Le SRI s'inquiète des dangers de l'ePrivacy pour la pub digitale
A plus de 6 mois de l'entrée en vigueur du RGPD, le syndicat fait part de ses craintes vis-à-vis du projet de réglement ePrivacy par la voix de sa directrice générale Hélène Chartier qui veut mettre fin à la mauvaise presse de la publicité digitale quant aux données personnelles des internautes.
Je m'abonneSi les éditeurs sont en ordre de marche face à l'application en mai 2018 du nouveau règlement européen sur la protection des données, le RGPD, et ce malgré le retard de nombre d'annonceurs sur ce sujet, c'est une autre proposition de réglement qui nourrit leurs inquiétudes : l'ePrivacy. "Ce projet pourrait mettre fin au web tel qu'on le connaît aujourd'hui puisqu'il menace le modèle économique de la gratuité reposant sur la publicité" s'alarme Hélène Chartier, directrice générale du Syndicat des Régies Internet (SRI). Elle regrette que la CNIL, qui serait chargée de fournir ses recommandations quant à l'application de ce réglementation dans la loi française s'il venait à être adopté, mène une sorte de chasse au cookie publicitaire, "un mauvais combat" qui témoigne "d'une méconnaissance du marché de la publicité en ligne".
Fin du cookie = fin de la publicité en ligne ?

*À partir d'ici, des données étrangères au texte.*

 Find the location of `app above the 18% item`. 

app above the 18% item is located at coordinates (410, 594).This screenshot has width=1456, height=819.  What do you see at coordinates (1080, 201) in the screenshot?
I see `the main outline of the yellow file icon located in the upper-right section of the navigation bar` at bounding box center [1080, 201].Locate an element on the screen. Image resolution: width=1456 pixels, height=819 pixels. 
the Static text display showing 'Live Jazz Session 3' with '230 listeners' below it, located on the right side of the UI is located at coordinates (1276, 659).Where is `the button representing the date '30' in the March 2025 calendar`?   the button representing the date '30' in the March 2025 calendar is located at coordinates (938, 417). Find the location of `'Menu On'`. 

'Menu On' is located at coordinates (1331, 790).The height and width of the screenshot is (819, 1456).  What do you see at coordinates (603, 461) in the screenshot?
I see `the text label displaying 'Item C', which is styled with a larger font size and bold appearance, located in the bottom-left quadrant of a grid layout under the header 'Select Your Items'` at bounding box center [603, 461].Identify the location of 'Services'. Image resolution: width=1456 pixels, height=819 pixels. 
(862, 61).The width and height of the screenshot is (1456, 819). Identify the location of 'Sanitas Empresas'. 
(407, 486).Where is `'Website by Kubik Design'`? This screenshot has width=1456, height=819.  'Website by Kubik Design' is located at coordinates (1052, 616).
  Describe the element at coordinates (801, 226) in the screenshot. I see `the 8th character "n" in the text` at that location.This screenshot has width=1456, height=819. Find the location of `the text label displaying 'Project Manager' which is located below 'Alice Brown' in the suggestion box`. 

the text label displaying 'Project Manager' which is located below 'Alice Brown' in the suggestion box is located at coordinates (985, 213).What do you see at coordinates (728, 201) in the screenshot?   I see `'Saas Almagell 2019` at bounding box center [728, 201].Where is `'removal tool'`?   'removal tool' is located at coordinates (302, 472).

"L'ePrivacy est un énorme danger pour l'écosystème numérique européen car en préconisant un unique recueil du consentement, au lieu d'une gestion contextualisée et spécifique au site par site, l'Union Européenne défavorise le modèle du contenu gratuit en ligne" redoute Hélène Chartier. Au royaume du gratuit, difficile de satisfaire les exigences des 3 parties, à savoir "les internautes qui veulent du contenu riche mais gratuit tout en garantissant la sécurité de leurs données, les éditeurs qui ont besoin de trouver un équilibre dans la rémunération de leur production de contenu, ainsi que les annonceurs qui cherchent à toucher justement leurs audiences" expose la directrice générale du SRI. Cet écosystème doit s'équilibrer dans "un contexte de duopole, de mondialisation mais aussi d'alliances" telles que Gravity ou Skyline. Or, selon le syndicat, l'application du texte ePrivacy en l'état menacerait le principe même de cookie publicitaire, perçu comme une menace pour la protection de la vie privée en ligne. Le groupement créé en 2003 considère, de son côté, qu'"on ne peut pas dire que les cookies publicitaires comportent des données sensibles, il s'agit de simples fichiers textes qui n'embarquent aucune donnée personnelle et ne permettent pas d'identifier un internaute". Ils seraient même nécessaires à la publicité en ligne et donc à la gratuité des contenus, puisque "le modèle de la publicité en ligne ne fonctionne pas sans cookies, les deux sont nés en même temps" résume Hélène Chartier.
Si le SRI indique être régulièrement sollicité sur ce type de sujet par la CNIL, le syndicat reste perplexe : "au nom du respect de la vie privée en ligne, la CNIL suggère par exemple de faire de la publicité contextualisée (donc sans cookies), or les cookies sont nécessaires rine que pour afficher la publicité dans le bon contexte ou pour gérer le capping" (fréquence d'exposition d'un internaute à un message publicitaire). D'autant qu'en 2013, l'autorité administrative française recommandait aux internautes l'installation d'outils d'adblocking pour protéger leur data. Les éditeurs, régies, annonceurs, agences, et e-commerçants, via leurs organisations professionnelles, ont déjà interpellé les pouvoirs publics en France et en Europe, comme lors d'une lettre ouverte publiée en mai dernier par les éditeurs français. Leur principale crainte ? Le recueil du consentement unique par les navigateurs Google, Apple, Microsoft et Mozilla, qui aurait pour dérive de "renforcer la puissance des environnements logués type Facebook et Google". Soit "encore plus de pouvoir pour les GAFA sur la data des internautes" (en plus des 70% des investissements publicitaires qu'ils captent rien que sur le marché français), ces derniers étant déjà peu inquiétés par la législation en vigueur. Si le SRI refuse de se positionner sur la défensive face aux géants du web, Hélène Chartier déplore cependant que "le même niveau d'exigence ne soit pas demandé à tous les acteurs en termes de transparence, de mesures tierces et auditées" , à l'image de Facebook qui lançait sa propre initiative en février dernier, le Measurement Council. Ces exigences seront portées par le label Digital Ad Trust, que le SRI, l'Udecam, le GESTE, l'UDA, l'ARPP et l'IAB France vont présenter prochainement, après avoir confié la rédaction du référentiel et le rôle de tiers labélisateur au CESP et à l'ACPM.